YOUR INSTRUCTIONS
Show the lines of the material that contain the word "Open".

DATA SHOWN
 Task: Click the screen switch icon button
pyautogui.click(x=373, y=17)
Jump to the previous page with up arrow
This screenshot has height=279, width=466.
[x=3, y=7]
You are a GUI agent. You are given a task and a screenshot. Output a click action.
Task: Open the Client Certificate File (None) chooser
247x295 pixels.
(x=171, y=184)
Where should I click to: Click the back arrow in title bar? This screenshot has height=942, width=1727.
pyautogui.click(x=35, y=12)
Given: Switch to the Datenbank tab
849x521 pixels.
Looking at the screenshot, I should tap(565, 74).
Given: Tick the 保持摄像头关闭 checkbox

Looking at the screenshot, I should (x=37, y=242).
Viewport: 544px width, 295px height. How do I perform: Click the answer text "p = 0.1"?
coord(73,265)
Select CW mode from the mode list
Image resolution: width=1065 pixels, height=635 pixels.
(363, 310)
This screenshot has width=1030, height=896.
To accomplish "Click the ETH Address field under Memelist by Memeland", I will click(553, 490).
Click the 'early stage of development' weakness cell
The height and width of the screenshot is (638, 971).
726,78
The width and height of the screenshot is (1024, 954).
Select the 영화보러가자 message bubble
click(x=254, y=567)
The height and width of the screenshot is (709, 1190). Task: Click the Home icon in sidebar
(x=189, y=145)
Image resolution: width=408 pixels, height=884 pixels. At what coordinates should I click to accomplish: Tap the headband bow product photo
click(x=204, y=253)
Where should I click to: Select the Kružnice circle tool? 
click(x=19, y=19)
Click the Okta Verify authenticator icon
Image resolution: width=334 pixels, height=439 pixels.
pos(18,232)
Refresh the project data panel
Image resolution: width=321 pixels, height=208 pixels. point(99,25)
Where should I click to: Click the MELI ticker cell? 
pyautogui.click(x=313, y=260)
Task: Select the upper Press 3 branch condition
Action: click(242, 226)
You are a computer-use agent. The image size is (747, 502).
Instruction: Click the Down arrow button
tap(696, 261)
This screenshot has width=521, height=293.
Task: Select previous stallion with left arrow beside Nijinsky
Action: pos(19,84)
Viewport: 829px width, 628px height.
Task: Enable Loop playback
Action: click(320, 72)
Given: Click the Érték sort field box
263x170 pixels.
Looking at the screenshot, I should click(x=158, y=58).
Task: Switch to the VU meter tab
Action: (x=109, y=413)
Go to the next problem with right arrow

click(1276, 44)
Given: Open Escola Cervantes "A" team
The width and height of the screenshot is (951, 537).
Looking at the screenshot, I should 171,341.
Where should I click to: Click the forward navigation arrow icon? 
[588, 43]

RESPONSE BELOW
Task: Open the Client Certificate File (None) chooser
Given: Open Escola Cervantes "A" team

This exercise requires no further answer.